DATA Start Marker
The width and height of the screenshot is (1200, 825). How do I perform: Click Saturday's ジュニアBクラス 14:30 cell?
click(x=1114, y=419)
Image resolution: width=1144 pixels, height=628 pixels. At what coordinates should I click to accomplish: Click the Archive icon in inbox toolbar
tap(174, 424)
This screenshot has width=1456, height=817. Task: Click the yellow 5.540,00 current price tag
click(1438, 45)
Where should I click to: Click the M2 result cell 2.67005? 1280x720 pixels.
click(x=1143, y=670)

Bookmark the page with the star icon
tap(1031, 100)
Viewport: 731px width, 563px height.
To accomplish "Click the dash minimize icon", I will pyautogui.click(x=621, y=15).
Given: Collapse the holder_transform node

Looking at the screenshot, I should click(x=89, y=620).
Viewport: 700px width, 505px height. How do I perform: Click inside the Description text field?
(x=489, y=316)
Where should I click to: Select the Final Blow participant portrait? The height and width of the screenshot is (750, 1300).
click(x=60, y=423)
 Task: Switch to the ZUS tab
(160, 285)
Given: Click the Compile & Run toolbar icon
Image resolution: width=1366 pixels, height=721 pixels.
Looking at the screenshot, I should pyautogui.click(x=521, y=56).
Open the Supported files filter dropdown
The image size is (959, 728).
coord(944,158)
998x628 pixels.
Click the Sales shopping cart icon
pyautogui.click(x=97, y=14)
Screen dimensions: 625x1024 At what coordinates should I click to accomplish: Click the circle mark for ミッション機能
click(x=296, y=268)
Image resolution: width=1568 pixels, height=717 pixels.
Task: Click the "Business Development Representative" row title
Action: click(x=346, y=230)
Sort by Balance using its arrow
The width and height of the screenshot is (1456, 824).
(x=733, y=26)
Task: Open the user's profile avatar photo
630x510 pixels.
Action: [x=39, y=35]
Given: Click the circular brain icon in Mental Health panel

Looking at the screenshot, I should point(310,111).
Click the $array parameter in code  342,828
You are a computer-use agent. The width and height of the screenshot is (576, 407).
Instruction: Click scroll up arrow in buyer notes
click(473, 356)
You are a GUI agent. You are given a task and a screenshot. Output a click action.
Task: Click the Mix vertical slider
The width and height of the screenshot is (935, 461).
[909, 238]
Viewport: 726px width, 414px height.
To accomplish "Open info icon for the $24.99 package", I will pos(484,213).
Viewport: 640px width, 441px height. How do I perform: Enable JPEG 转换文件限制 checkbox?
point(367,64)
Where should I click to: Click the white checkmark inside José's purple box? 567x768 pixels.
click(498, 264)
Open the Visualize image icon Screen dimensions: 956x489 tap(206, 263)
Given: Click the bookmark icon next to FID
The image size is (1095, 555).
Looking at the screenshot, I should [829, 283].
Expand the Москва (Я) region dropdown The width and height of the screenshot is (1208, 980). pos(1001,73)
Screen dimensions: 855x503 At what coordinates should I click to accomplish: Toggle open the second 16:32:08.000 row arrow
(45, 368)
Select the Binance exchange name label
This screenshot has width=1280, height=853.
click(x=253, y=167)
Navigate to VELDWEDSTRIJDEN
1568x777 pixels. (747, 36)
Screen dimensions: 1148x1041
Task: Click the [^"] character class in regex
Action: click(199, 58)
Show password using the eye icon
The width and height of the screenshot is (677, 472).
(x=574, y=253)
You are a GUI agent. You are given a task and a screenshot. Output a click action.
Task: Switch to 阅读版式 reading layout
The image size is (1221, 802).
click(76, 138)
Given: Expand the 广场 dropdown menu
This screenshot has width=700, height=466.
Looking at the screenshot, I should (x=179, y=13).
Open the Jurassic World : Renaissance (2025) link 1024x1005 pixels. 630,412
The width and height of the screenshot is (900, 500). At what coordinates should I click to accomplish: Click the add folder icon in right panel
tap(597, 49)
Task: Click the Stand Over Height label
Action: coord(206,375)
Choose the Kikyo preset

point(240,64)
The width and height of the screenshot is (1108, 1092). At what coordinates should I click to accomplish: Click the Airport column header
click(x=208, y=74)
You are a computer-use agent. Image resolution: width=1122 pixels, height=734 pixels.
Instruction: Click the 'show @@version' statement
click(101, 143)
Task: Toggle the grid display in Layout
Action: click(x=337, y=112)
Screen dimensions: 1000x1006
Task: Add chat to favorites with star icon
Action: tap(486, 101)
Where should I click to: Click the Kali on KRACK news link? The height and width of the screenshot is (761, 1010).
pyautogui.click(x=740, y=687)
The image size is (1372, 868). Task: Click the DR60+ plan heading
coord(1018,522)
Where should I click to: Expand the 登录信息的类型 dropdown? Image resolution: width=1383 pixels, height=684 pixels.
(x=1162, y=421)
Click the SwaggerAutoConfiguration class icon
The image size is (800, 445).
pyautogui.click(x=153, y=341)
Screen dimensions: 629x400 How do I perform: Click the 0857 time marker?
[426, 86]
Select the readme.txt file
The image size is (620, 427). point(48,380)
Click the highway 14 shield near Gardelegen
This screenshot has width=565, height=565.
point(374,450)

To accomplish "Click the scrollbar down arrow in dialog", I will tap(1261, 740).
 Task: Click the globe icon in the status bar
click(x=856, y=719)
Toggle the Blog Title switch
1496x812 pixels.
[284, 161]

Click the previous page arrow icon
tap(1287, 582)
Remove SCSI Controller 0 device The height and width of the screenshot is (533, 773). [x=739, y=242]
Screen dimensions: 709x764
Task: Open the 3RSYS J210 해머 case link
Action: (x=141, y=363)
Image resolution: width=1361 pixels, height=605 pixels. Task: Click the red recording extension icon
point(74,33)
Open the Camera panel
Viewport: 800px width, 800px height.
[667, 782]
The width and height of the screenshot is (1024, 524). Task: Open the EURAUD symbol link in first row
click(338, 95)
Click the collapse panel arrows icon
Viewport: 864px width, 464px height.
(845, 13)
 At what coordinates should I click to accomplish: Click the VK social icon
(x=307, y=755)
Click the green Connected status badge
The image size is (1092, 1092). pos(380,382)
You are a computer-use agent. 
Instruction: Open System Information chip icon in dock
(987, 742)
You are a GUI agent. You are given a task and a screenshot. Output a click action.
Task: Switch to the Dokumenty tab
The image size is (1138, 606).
DATA End Marker
▶ [EXERCISE BRIEF]: Repeat every line of the data verbatim.

▶ [EXERCISE RESULT]:
The width and height of the screenshot is (1200, 825). How do I perform: Click Saturday's ジュニアBクラス 14:30 cell?
click(x=1114, y=419)
Image resolution: width=1144 pixels, height=628 pixels. At what coordinates should I click to accomplish: Click the Archive icon in inbox toolbar
tap(174, 424)
This screenshot has width=1456, height=817. Task: Click the yellow 5.540,00 current price tag
click(1438, 45)
Where should I click to: Click the M2 result cell 2.67005? 1280x720 pixels.
click(x=1143, y=670)

Bookmark the page with the star icon
tap(1031, 100)
Viewport: 731px width, 563px height.
To accomplish "Click the dash minimize icon", I will pyautogui.click(x=621, y=15).
Given: Collapse the holder_transform node

Looking at the screenshot, I should click(x=89, y=620).
Viewport: 700px width, 505px height. How do I perform: Click inside the Description text field?
(x=489, y=316)
Where should I click to: Select the Final Blow participant portrait? The height and width of the screenshot is (750, 1300).
click(x=60, y=423)
 Task: Switch to the ZUS tab
(160, 285)
Given: Click the Compile & Run toolbar icon
Image resolution: width=1366 pixels, height=721 pixels.
Looking at the screenshot, I should pyautogui.click(x=521, y=56).
Open the Supported files filter dropdown
The image size is (959, 728).
coord(944,158)
998x628 pixels.
Click the Sales shopping cart icon
pyautogui.click(x=97, y=14)
Screen dimensions: 625x1024 At what coordinates should I click to accomplish: Click the circle mark for ミッション機能
click(x=296, y=268)
Image resolution: width=1568 pixels, height=717 pixels.
Task: Click the "Business Development Representative" row title
Action: click(x=346, y=230)
Sort by Balance using its arrow
The width and height of the screenshot is (1456, 824).
(x=733, y=26)
Task: Open the user's profile avatar photo
630x510 pixels.
Action: [x=39, y=35]
Given: Click the circular brain icon in Mental Health panel

Looking at the screenshot, I should point(310,111).
Click the $array parameter in code  342,828
You are a computer-use agent. The width and height of the screenshot is (576, 407).
Instruction: Click scroll up arrow in buyer notes
click(473, 356)
You are a GUI agent. You are given a task and a screenshot. Output a click action.
Task: Click the Mix vertical slider
The width and height of the screenshot is (935, 461).
[909, 238]
Viewport: 726px width, 414px height.
To accomplish "Open info icon for the $24.99 package", I will pos(484,213).
Viewport: 640px width, 441px height. How do I perform: Enable JPEG 转换文件限制 checkbox?
point(367,64)
Where should I click to: Click the white checkmark inside José's purple box? 567x768 pixels.
click(498, 264)
Open the Visualize image icon Screen dimensions: 956x489 tap(206, 263)
Given: Click the bookmark icon next to FID
The image size is (1095, 555).
Looking at the screenshot, I should [829, 283].
Expand the Москва (Я) region dropdown The width and height of the screenshot is (1208, 980). pos(1001,73)
Screen dimensions: 855x503 At what coordinates should I click to accomplish: Toggle open the second 16:32:08.000 row arrow
(45, 368)
Select the Binance exchange name label
This screenshot has width=1280, height=853.
click(x=253, y=167)
Navigate to VELDWEDSTRIJDEN
1568x777 pixels. (747, 36)
Screen dimensions: 1148x1041
Task: Click the [^"] character class in regex
Action: click(199, 58)
Show password using the eye icon
The width and height of the screenshot is (677, 472).
(x=574, y=253)
You are a GUI agent. You are given a task and a screenshot. Output a click action.
Task: Switch to 阅读版式 reading layout
The image size is (1221, 802).
click(76, 138)
Given: Expand the 广场 dropdown menu
This screenshot has width=700, height=466.
Looking at the screenshot, I should (x=179, y=13).
Open the Jurassic World : Renaissance (2025) link 1024x1005 pixels. 630,412
The width and height of the screenshot is (900, 500). At what coordinates should I click to accomplish: Click the add folder icon in right panel
tap(597, 49)
Task: Click the Stand Over Height label
Action: coord(206,375)
Choose the Kikyo preset

point(240,64)
The width and height of the screenshot is (1108, 1092). At what coordinates should I click to accomplish: Click the Airport column header
click(x=208, y=74)
You are a computer-use agent. Image resolution: width=1122 pixels, height=734 pixels.
Instruction: Click the 'show @@version' statement
click(101, 143)
Task: Toggle the grid display in Layout
Action: click(x=337, y=112)
Screen dimensions: 1000x1006
Task: Add chat to favorites with star icon
Action: tap(486, 101)
Where should I click to: Click the Kali on KRACK news link? The height and width of the screenshot is (761, 1010).
pyautogui.click(x=740, y=687)
The image size is (1372, 868). Task: Click the DR60+ plan heading
coord(1018,522)
Where should I click to: Expand the 登录信息的类型 dropdown? Image resolution: width=1383 pixels, height=684 pixels.
(x=1162, y=421)
Click the SwaggerAutoConfiguration class icon
The image size is (800, 445).
pyautogui.click(x=153, y=341)
Screen dimensions: 629x400 How do I perform: Click the 0857 time marker?
[426, 86]
Select the readme.txt file
The image size is (620, 427). point(48,380)
Click the highway 14 shield near Gardelegen
This screenshot has width=565, height=565.
point(374,450)

To accomplish "Click the scrollbar down arrow in dialog", I will tap(1261, 740).
 Task: Click the globe icon in the status bar
click(x=856, y=719)
Toggle the Blog Title switch
1496x812 pixels.
[284, 161]

Click the previous page arrow icon
tap(1287, 582)
Remove SCSI Controller 0 device The height and width of the screenshot is (533, 773). [x=739, y=242]
Screen dimensions: 709x764
Task: Open the 3RSYS J210 해머 case link
Action: (x=141, y=363)
Image resolution: width=1361 pixels, height=605 pixels. Task: Click the red recording extension icon
point(74,33)
Open the Camera panel
Viewport: 800px width, 800px height.
[667, 782]
The width and height of the screenshot is (1024, 524). Task: Open the EURAUD symbol link in first row
click(338, 95)
Click the collapse panel arrows icon
Viewport: 864px width, 464px height.
(845, 13)
 At what coordinates should I click to accomplish: Click the VK social icon
(x=307, y=755)
Click the green Connected status badge
The image size is (1092, 1092). pos(380,382)
You are a computer-use agent. 
Instruction: Open System Information chip icon in dock
(987, 742)
You are a GUI agent. You are given a task and a screenshot. Output a click action.
Task: Switch to the Dokumenty tab
The image size is (1138, 606).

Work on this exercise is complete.